Tortilla Española
Region: Spain, Valencia
Category: Antipasto, Meze, Tapas, and Hors d'Oeuvres
Season: Any
Difficulty: Medium Difficulty
When I first had this empanada stuffed with red and green bell peppers simmered with some tomatoes and garlic until thick, with its crumbly crust, I was surprised that they called it tortilla Española, which is the name of a potato-and-egg frittata. But this is what they called it at the Restaurant “Port” on the Esplanada Bella Vista in Dénia on Valenicia’s coast, and I’m positive I didn’t misread the menu. Names aside, these scrumptious morsels were just delicious on one particular hot, blue-sky day at this restaurant on the beach. The empanada was served in slices. It is not necessary to peel the peppers if you don’t mind the skin, but if you do, then roast them at 425ºF until blackened, about 40 minutes, let cool, then peel and seed them.

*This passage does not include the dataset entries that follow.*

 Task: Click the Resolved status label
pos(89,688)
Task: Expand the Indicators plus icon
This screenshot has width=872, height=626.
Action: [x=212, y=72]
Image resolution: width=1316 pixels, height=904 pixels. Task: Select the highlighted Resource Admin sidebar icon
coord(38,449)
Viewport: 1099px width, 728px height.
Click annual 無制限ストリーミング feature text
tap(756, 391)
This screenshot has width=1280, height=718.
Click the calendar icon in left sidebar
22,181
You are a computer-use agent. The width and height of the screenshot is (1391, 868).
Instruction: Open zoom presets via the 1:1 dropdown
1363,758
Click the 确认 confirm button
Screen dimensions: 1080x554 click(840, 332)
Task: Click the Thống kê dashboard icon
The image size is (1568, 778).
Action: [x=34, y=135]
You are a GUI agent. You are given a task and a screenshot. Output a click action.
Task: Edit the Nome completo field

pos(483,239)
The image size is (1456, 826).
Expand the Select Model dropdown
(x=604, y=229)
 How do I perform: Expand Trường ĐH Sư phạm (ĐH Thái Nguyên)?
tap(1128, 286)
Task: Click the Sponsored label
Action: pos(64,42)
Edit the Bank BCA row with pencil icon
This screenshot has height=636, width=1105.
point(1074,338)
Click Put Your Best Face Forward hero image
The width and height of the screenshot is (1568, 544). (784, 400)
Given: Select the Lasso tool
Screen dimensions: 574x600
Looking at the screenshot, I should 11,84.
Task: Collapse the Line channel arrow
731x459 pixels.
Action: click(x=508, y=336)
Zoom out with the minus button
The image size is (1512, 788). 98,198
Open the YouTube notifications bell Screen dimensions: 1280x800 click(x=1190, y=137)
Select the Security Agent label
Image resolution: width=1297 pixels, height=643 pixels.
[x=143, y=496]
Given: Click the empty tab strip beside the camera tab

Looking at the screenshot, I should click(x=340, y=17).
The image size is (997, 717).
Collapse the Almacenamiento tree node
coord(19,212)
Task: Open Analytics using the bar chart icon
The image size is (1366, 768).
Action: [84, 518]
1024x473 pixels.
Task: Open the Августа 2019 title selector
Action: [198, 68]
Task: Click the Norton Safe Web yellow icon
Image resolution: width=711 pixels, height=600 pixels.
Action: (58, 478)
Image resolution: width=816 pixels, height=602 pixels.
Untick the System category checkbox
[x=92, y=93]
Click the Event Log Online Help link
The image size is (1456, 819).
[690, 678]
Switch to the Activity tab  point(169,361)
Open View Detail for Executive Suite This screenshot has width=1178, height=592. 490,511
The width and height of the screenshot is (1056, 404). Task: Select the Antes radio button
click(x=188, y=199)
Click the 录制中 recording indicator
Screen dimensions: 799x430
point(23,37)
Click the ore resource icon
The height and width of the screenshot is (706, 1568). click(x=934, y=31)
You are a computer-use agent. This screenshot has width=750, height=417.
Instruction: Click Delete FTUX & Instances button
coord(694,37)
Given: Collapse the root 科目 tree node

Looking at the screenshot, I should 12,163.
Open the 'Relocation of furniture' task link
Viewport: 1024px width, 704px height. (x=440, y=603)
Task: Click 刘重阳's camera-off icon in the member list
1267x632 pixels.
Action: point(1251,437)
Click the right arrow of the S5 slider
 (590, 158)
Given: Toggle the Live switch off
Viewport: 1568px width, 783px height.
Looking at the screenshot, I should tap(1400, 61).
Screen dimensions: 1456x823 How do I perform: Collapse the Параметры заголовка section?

If you do this, you will need only to cook them half the time stated in step 1 below.
Yield: Makes 20 empanadas
Preparation Time: 1:45 hours
1/4 cup extra-virgin olive oil
3 large garlic cloves, finely chopped
1 1/4 pounds red bell peppers, seeded
1 1/4 pounds green bell peppers or long green peppers (Italian frying peppers or peperoncini), seeded
1 3/4 pounds ripe tomatoes, cut in half, seeds squeezed out, and grated against the largest holes of a standing grater down to the peel
2 teaspoons hot Spanish paprika
2 teaspoons freshly ground cumin seeds
Salt and freshly ground black pepper to taste
Double recipe Basic Short Dough or empanada dough
1 large egg, beaten
1. In a medium-size skillet, heat the olive oil with the garlic over medium heat; when the garlic begins to turn very light brown, add the peppers and cook until softened, about 15 minutes, stirring. Add the tomatoes, paprika, and cumin, reduce the heat to low, and cook until the liquid has evaporated and the sauce is thick and dense, about 40 minutes, stirring occasionally. Season with salt and pepper. Remove from the heat and let cool.
2. Prepare the dough according to the directions. After the 2 balls of dough have rested in the refrigerator for an hour and been removed for a few minutes to soften, roll each of them out until 1/8 inch thick, and, cut out twenty 4-inch rounds altogether, re-rolling the dough as necessary.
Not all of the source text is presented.